無極殺手

病毒運行後，生成qmgr.dll病毒檔案，載入sfc_os.dll並查找其5號導出函式，使得系統的檔案保護對於其要修改的qmgr.dll失效，然後病毒從資源中讀取數據寫到qmgr.dll，修改該檔案時間，並啟動對應的服務。然後在系統目錄下把自身複製為lsasvc.dll並在臨時目錄釋放“TempDel.bat”以刪除自身。

病毒檢查當前模組所在進程是否為360tray.exe，如果是則創建一個名為"360SpShadow0"的設備，通過傳送IO控制碼的方式控制繞過360tray.exe的檢測，完成後，退出程式。

無極殺手病毒檔案

查找當前系統中是否存在進程"360tray.exe"，如果有，則

將%SystemRoot%\system32\qmgr.dll複製為%SystemRoot%\system32\1l1.dll,將%SystemRoot%\system32\1l1.dll注入到目標進程空間，從而第一步的內容得到執行，完成後，刪除%SystemRoot%\system32\1l1.dll，同時清空hosts檔案。

完成以上動作後，病毒會創建多個執行緒執行不同操作：

將qmgr.dll對應的BITS服務啟動類型設定為自動。

刪除如下HKEY_LOCAL_MACHINE\SYSTEM\CurrentControlSet\Control\SafeBoot\Minimal

HKEY_LOCAL_MACHINE\SYSTEM\CurrentControlSet\Control\SafeBoot\Network破壞安全模式

然後在臨時資料夾內創建一個名為LiTdi.sys的驅動，創建名為LiTdi服務，並啟動服務。查找相關防毒軟體或安全軟體進程，並向驅動傳送IO控制碼的方式結束相關進程。
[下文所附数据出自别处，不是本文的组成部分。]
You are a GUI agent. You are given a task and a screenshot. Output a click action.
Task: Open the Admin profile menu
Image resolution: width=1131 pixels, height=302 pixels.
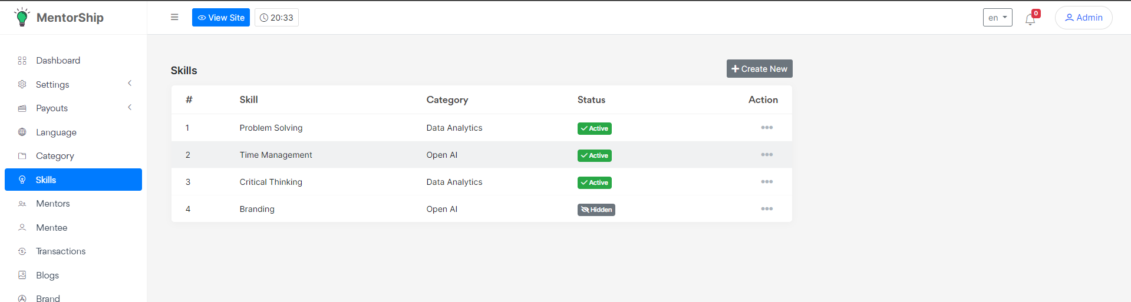[x=1083, y=18]
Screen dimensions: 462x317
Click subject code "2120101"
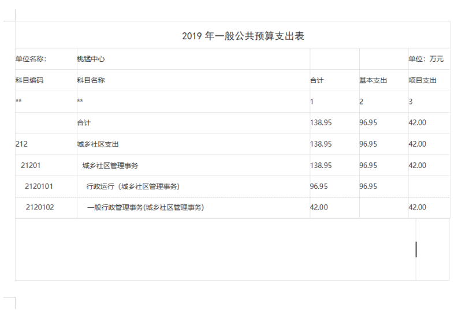point(39,186)
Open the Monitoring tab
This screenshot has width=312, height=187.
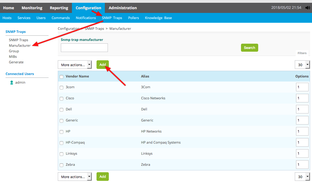pyautogui.click(x=32, y=8)
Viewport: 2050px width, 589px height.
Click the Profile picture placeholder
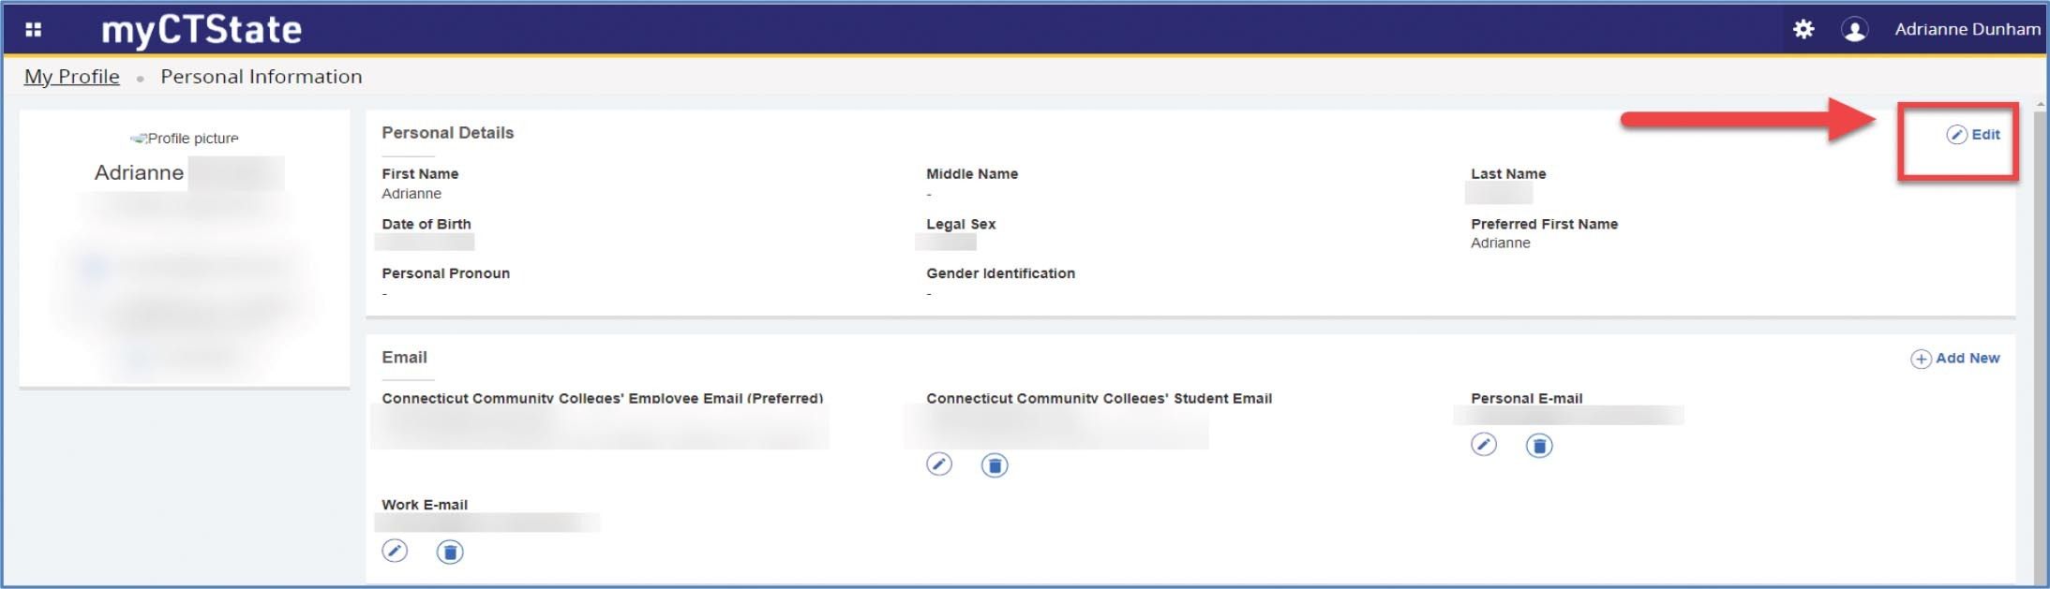(x=185, y=139)
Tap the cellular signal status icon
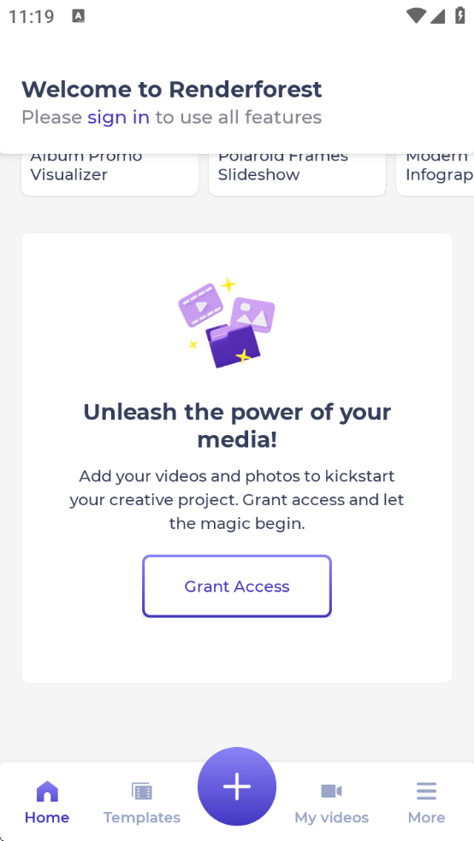Image resolution: width=474 pixels, height=841 pixels. (x=437, y=16)
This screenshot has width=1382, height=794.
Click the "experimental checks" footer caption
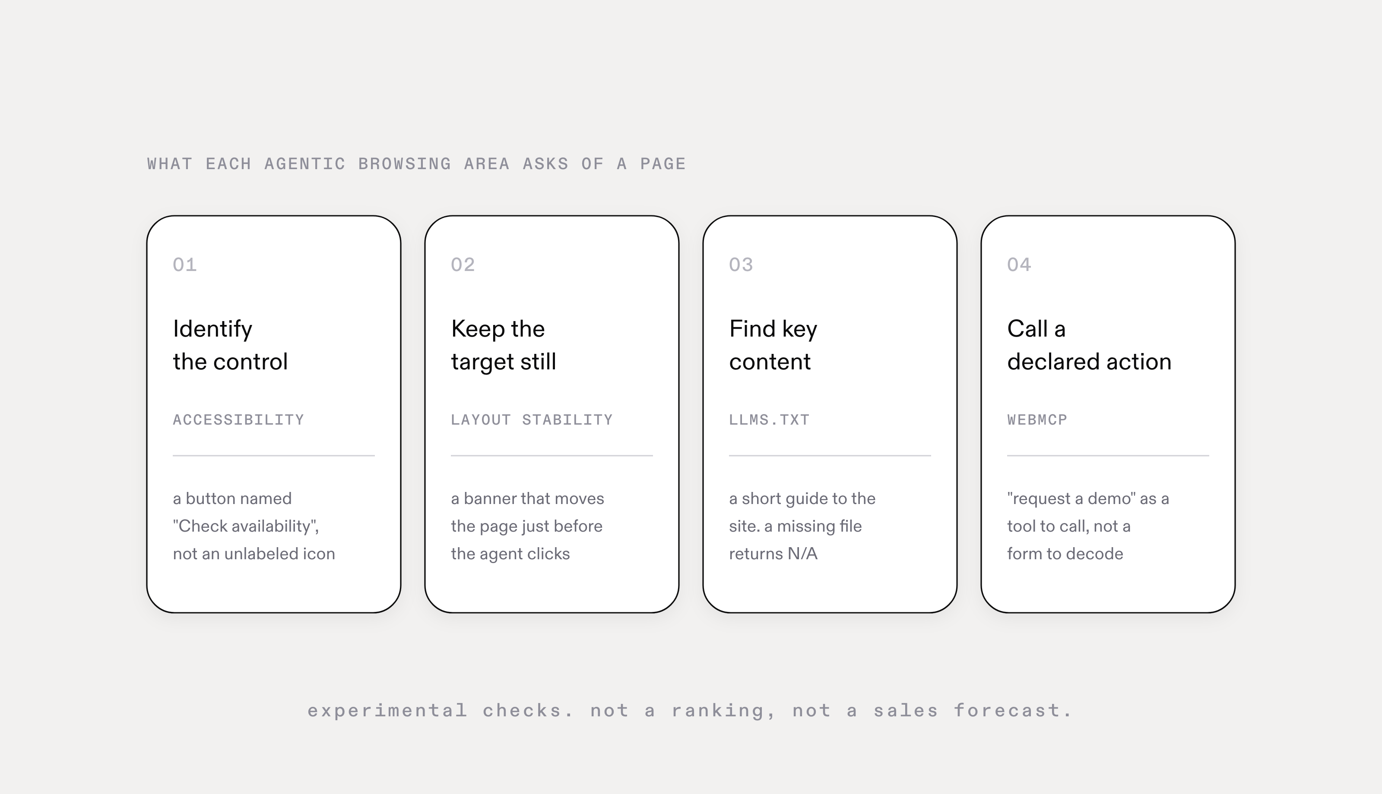691,711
病毒還會調用IE訪問某網頁做感染統計。從表項中依次選擇下載十幾種惡意程式，其中多數為盜號木馬。

病毒還會感染可移動存儲設備上的exe,rar,htm,html,asp,aspx檔案，對於擴展名為.rar的檔案，病毒還會解包感染以上擴展名檔案後再壓縮回去。對於htm,html,asp,aspx的網頁檔案，病毒會在其尾部加上惡意代碼，使得這些網頁檔案成為病毒的二次傳播源，用戶一旦點擊這些被感染檔案，則會被病毒感染。

病毒還會通過自動播放功能傳播。查找可移動存儲設備並在其根目錄下生成autorun.inf，建立一個名為recycle.{645FF040-5081-101B-9F08-00AA002F954E}的資料夾，把%SystemRoot%\system32\dllcache\lsasvc.dll複製到該目錄下為Ghost.exe。

通過自帶的弱密鑰列表對網上鄰居進行猜解，被猜解成功的管理員賬戶密碼的計算機將受到感染；如果連線成功，則將C:\WINDOWS\system32\dllcache\lsasvc.dll拷貝到對方機器的C:\cm.exe，同時創建計畫任務以激活該病毒。

針對該病毒，建議網民開啟防毒軟體的主動防禦和實時監控，以防禦病毒，免遭“無極殺手”病毒侵害，確保電腦數據安全。

無極殺手病毒的爆發，無疑給熱衷於炒作的防毒廠商當頭棒喝，在無極殺手面前，什麼雲安全、永久免費都毫無意思可言。事實上一些比較激進的防毒廠商，號稱截獲數千萬病毒，事實給用戶遭成最大損害的，也只是極其少數的惡性病毒，在病毒造成的巨大損害面前，任何免費的噱頭都無任何意思，畢竟對於許多電腦中存在許多重要數據的用戶來講，他們寧願花費一百元左右的價格買一款保護能力強大的防毒軟體，而不願因為這區區一百元，讓自己電腦中重要的數據得不到任何安全保障。

“無極殺手”同時暴露了另一個重要的問題，那就是國外防毒軟體的自我保護能力普遍薄弱。畢竟在國外，病毒比較溫和，主要以蠕蟲病毒為主，而象“無極殺手”這樣厲害的驅動級病毒，在國外根本就沒有出現過，而在國內已經十分普遍，所以國外的防毒軟體缺少對付驅動級病毒的經驗，國內廠商則輕車熟路，所以在“無極殺手”面前的表現相對較好。值得注意的是，國內一款號稱永遠免費的防毒軟體，核心引擎用的正是國外的產品，所以在無極殺手面前同樣束手無策。

“無極殺手”病毒揭開了行業存在的內幕，揭開了重重謊言下的真象，相信以後電腦用戶在選購防毒軟體時，一定要多問一句，能殺“無極殺手”這樣的驅動病毒嗎？能防止被病毒關閉嗎？缺少這兩點，別的說的再好也白費，自身都不保還談保護別人嗎？